Путник направился к этому трактиру, лучшему во всем околотке. Он вошел в кухню, выходившую прямо на улицу. Печь была растоплена, сильный огонь пылал в очаге. Трактирщик, он же и повар, хлопотал около плиты и кастрюль, внимательно наблюдая за прекрасным обедом, варившимся для извозчиков, громкий хохот и болтовня которых раздавались в соседней комнате. Кому случалось путешествовать, тот знает, что никто не ест лучше извозчиков. Откормленный сурок, окруженный белыми куропатками и глухарями, кружился на вертеле перед огнем. На плите жарились два жирных карпа с озера Лизет и форель с озера Аллиз.

Хозяин, услышав, что дверь отворилась и вошел кто-то, не отрывая глаз от плиты, спросил:

— Что угодно?

— Поесть и переночевать.

— Нет ничего легче, — продолжал трактирщик. Но, подняв голову и оглядев наружность новоприбывшего, он прибавил: — За деньги.

Пришедший вынул из кармана блузы большой кожаный кошель и произнес:

— Деньги у меня есть.

— В таком случае к вашим услугам, — сказал трактирщик.

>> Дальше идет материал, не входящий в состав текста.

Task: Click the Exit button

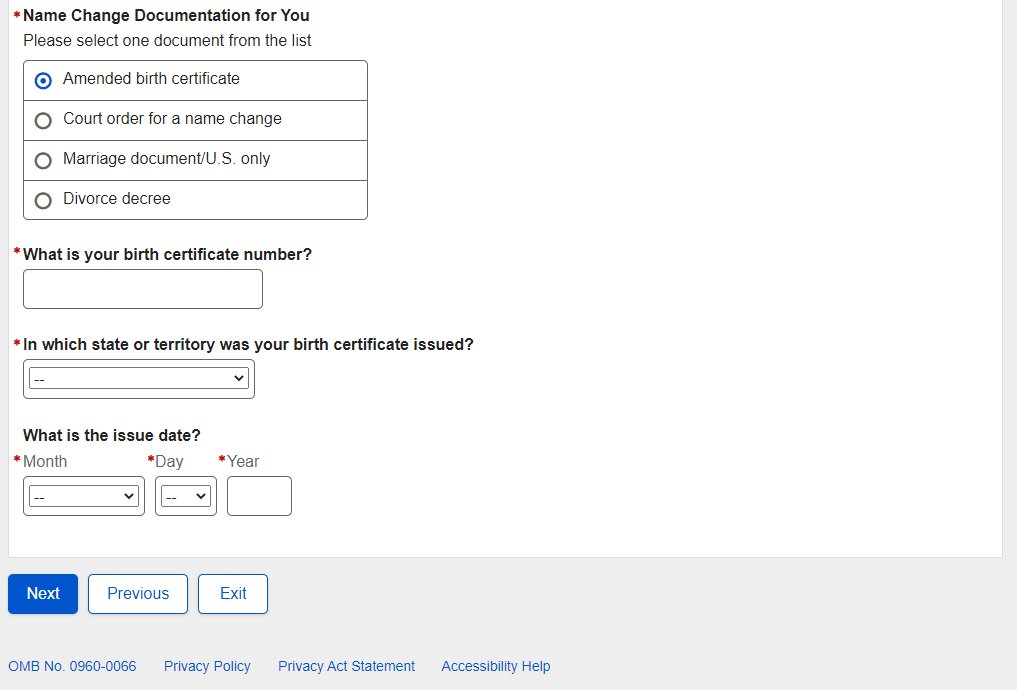Action: (x=233, y=594)
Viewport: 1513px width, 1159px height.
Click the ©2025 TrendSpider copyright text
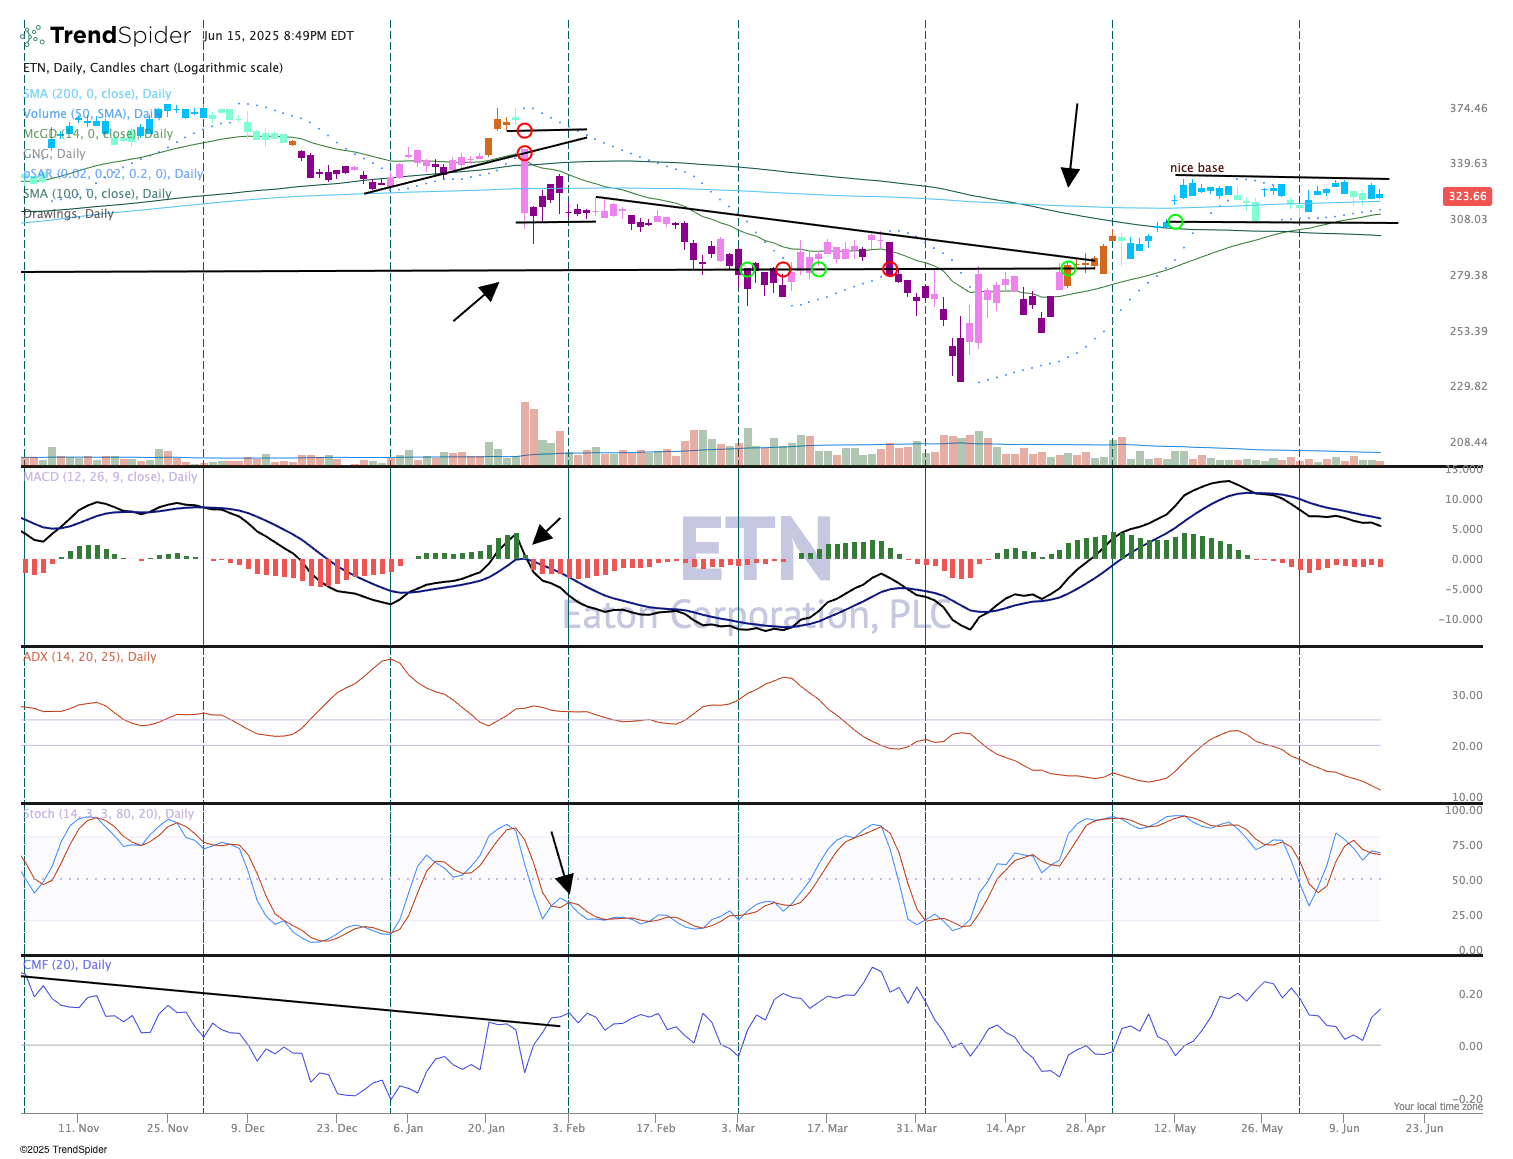63,1149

Путник положил кошель обратно в карман, спустил ранец со спины, поставил его на пол к дверям, но, не выпуская палки из рук, сел на низенький стул перед огнем. Динь лежит в горах. Октябрьские вечера там холодны.

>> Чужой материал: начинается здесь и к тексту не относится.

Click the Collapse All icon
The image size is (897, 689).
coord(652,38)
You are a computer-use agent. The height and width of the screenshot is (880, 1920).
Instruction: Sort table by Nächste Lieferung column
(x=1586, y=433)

Однако трактирщик, снуя взад и вперед около плиты, все поглядывал на путешественника.

— Скоро ли можно будет пообедать?

— Сию минуту.

В то время, как новоприбывший грелся, честный трактирщик Жакен Лабарр за спиной у него вытащил из кармана карандаш, оторвал уголок от старой газеты, валявшейся на столе, написал на оторванном клочке одну или две строки, сложил бумажку вдвое и, запечатав, сунул в руку мальчику, служившему ему поваренком и рассыльным. Трактирщик шепнул что-то мальчику на ухо, и ребенок побежал по направлению к мэрии.

Путешественник не заметил ничего.

— Скоро ли обед? — переспросил он еще раз.

— Сейчас, — повторил хозяин.

Мальчик возвратился. Он принес обратно записку. Трактирщик поспешно развернул ее, как человек, ожидающий ответа. Он читал с явным вниманием, затем покачал головой и задумался. Вслед за этим подошел к путешественнику, который, по-видимому, погрузился в невеселые думы.

— Милостивый государь, — сказал он, — я не могу принять вас.

Незнакомец приподнялся со своего сиденья.

— Что такое? Вы боитесь, что я не заплачу: хотите, я рассчитаюсь с вами вперед? Деньги у меня есть, я уже говорил вам.